What follows in the rest of this story is decades of discoveries and millions of lives extended and saved. Rapamycin was developed into Rapamune, an immunosuppressant drug for patients as prophylaxis following organ transplantation to prevent organ rejection, which received priority approval by the FDA and regulatory agencies around the world. The compound’s properties drove research on the mTOR pathway, which transmits signals and controls a range of vital biological processes including cancer development. Various mTOR inhibitors are now approved for the treatment of advanced breast cancer, pancreatic neuroendocrine tumours, advanced renal cell carcinoma, and SEGA in patients with tuberous sclerosis; research for other forms of cancer continue to this day. Rapamycin itself is also used to prevent coronary artery re-stenosis and for the treatment of neurodegenerative diseases.
One compound impacts millions of lives, including the lives of the brave breast cancer patients I had the honor of treating while working in clinical research— mothers who only wanted to live long enough to see their children graduate college and get married.

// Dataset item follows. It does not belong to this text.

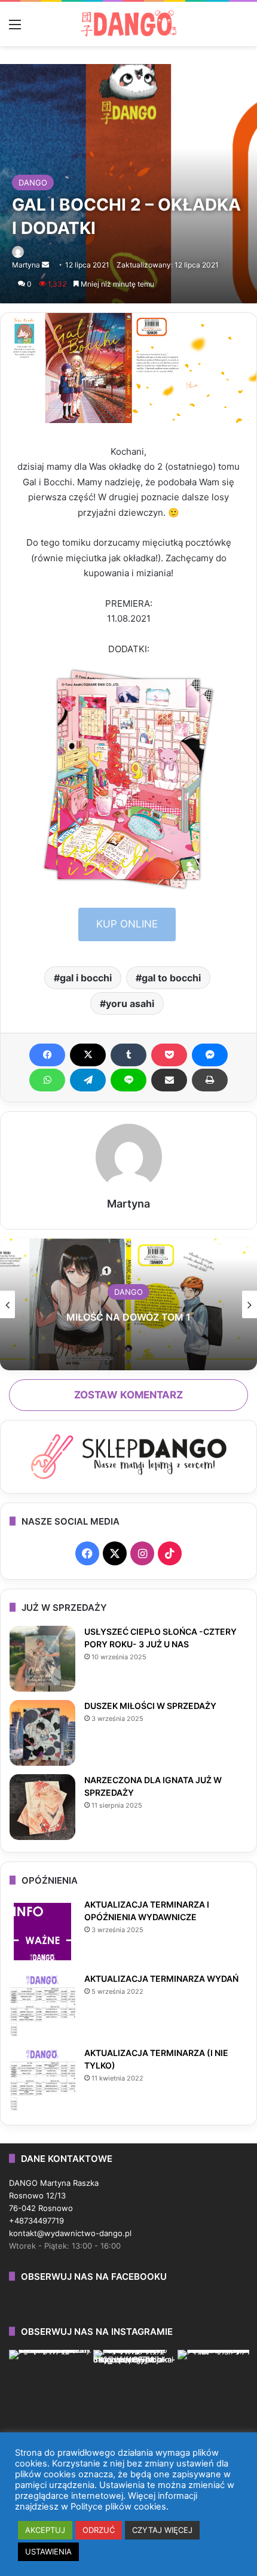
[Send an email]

The development of this compound took thousands of people from academia, industry, and government from all over the world and thousands more patients volunteering for hundreds of clinical trials. And yet, so few people know this exciting story or the stories of many others that really provide a window into how the treatment development system works. It works through sharing and buying, failure and success, and most of all through the fierce tenacity of scientists like Dr. Seghal and his team and patients like mine.
So while our recommendation to educate people about the clinical trials system makes some people yawn, it makes me yearn to tell these stories to anyone who will listen.